→ Data entries
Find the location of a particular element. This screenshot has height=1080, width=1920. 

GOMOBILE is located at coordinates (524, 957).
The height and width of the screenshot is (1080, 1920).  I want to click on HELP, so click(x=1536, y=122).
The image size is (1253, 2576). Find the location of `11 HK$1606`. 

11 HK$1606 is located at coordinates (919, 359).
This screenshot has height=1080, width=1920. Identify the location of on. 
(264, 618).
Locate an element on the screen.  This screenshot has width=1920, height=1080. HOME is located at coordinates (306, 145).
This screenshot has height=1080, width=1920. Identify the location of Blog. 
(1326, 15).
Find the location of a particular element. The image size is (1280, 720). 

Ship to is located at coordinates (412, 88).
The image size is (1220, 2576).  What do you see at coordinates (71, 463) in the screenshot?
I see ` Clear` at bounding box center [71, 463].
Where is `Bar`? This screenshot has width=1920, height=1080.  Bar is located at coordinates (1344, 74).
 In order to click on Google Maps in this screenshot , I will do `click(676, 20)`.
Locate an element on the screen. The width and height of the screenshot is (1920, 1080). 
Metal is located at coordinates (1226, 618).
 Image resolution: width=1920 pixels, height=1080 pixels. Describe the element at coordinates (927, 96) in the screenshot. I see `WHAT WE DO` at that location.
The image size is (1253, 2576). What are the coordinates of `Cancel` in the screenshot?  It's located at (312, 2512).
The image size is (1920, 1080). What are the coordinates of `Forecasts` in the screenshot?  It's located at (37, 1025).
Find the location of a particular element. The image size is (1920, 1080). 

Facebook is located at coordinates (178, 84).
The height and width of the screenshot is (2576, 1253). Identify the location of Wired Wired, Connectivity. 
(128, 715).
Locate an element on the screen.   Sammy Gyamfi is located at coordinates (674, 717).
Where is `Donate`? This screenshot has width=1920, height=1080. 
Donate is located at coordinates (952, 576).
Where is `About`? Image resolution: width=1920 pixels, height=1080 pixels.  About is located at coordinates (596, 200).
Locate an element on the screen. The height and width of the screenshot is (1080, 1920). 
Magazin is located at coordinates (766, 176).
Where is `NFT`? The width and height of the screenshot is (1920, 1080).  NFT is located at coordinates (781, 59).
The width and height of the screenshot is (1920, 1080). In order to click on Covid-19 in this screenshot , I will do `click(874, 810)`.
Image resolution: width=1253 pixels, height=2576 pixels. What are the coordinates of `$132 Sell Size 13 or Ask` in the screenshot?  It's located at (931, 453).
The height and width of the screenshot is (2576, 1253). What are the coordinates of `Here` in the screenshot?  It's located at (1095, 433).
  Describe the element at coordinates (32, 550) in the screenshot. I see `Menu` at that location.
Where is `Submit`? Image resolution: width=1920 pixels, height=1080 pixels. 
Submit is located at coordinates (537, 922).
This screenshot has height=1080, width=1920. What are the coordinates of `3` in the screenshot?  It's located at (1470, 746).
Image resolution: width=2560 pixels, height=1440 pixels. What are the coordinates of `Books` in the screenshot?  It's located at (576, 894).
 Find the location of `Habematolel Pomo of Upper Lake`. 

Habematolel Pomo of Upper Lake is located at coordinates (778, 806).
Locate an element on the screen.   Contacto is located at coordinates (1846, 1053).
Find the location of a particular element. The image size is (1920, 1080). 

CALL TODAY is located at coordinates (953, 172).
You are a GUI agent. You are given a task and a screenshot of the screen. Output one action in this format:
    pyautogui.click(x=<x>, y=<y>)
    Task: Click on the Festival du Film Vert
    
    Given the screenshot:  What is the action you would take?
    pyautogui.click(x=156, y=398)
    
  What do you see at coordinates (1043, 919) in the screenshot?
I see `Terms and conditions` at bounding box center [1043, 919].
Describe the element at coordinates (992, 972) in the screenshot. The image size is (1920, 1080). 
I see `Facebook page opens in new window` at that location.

→ Exercise aim
Retype every one of the rows above, line for line, without changing anything.

→ Full response
Find the location of a particular element. This screenshot has height=1080, width=1920. 

GOMOBILE is located at coordinates (524, 957).
The height and width of the screenshot is (1080, 1920).  I want to click on HELP, so click(x=1536, y=122).
The image size is (1253, 2576). Find the location of `11 HK$1606`. 

11 HK$1606 is located at coordinates (919, 359).
This screenshot has height=1080, width=1920. Identify the location of on. 
(264, 618).
Locate an element on the screen.  This screenshot has width=1920, height=1080. HOME is located at coordinates (306, 145).
This screenshot has height=1080, width=1920. Identify the location of Blog. 
(1326, 15).
Find the location of a particular element. The image size is (1280, 720). 

Ship to is located at coordinates (412, 88).
The image size is (1220, 2576).  What do you see at coordinates (71, 463) in the screenshot?
I see ` Clear` at bounding box center [71, 463].
Where is `Bar`? This screenshot has width=1920, height=1080.  Bar is located at coordinates (1344, 74).
 In order to click on Google Maps in this screenshot , I will do `click(676, 20)`.
Locate an element on the screen. The width and height of the screenshot is (1920, 1080). 
Metal is located at coordinates (1226, 618).
 Image resolution: width=1920 pixels, height=1080 pixels. Describe the element at coordinates (927, 96) in the screenshot. I see `WHAT WE DO` at that location.
The image size is (1253, 2576). What are the coordinates of `Cancel` in the screenshot?  It's located at (312, 2512).
The image size is (1920, 1080). What are the coordinates of `Forecasts` in the screenshot?  It's located at (37, 1025).
Find the location of a particular element. The image size is (1920, 1080). 

Facebook is located at coordinates (178, 84).
The height and width of the screenshot is (2576, 1253). Identify the location of Wired Wired, Connectivity. 
(128, 715).
Locate an element on the screen.   Sammy Gyamfi is located at coordinates (674, 717).
Where is `Donate`? This screenshot has width=1920, height=1080. 
Donate is located at coordinates (952, 576).
Where is `About`? Image resolution: width=1920 pixels, height=1080 pixels.  About is located at coordinates (596, 200).
Locate an element on the screen. The height and width of the screenshot is (1080, 1920). 
Magazin is located at coordinates (766, 176).
Where is `NFT`? The width and height of the screenshot is (1920, 1080).  NFT is located at coordinates (781, 59).
The width and height of the screenshot is (1920, 1080). In order to click on Covid-19 in this screenshot , I will do `click(874, 810)`.
Image resolution: width=1253 pixels, height=2576 pixels. What are the coordinates of `$132 Sell Size 13 or Ask` in the screenshot?  It's located at (931, 453).
The height and width of the screenshot is (2576, 1253). What are the coordinates of `Here` in the screenshot?  It's located at (1095, 433).
  Describe the element at coordinates (32, 550) in the screenshot. I see `Menu` at that location.
Where is `Submit`? Image resolution: width=1920 pixels, height=1080 pixels. 
Submit is located at coordinates (537, 922).
This screenshot has height=1080, width=1920. What are the coordinates of `3` in the screenshot?  It's located at (1470, 746).
Image resolution: width=2560 pixels, height=1440 pixels. What are the coordinates of `Books` in the screenshot?  It's located at (576, 894).
 Find the location of `Habematolel Pomo of Upper Lake`. 

Habematolel Pomo of Upper Lake is located at coordinates (778, 806).
Locate an element on the screen.   Contacto is located at coordinates (1846, 1053).
Find the location of a particular element. The image size is (1920, 1080). 

CALL TODAY is located at coordinates (953, 172).
You are a GUI agent. You are given a task and a screenshot of the screen. Output one action in this format:
    pyautogui.click(x=<x>, y=<y>)
    Task: Click on the Festival du Film Vert
    
    Given the screenshot:  What is the action you would take?
    pyautogui.click(x=156, y=398)
    
  What do you see at coordinates (1043, 919) in the screenshot?
I see `Terms and conditions` at bounding box center [1043, 919].
Describe the element at coordinates (992, 972) in the screenshot. The image size is (1920, 1080). 
I see `Facebook page opens in new window` at that location.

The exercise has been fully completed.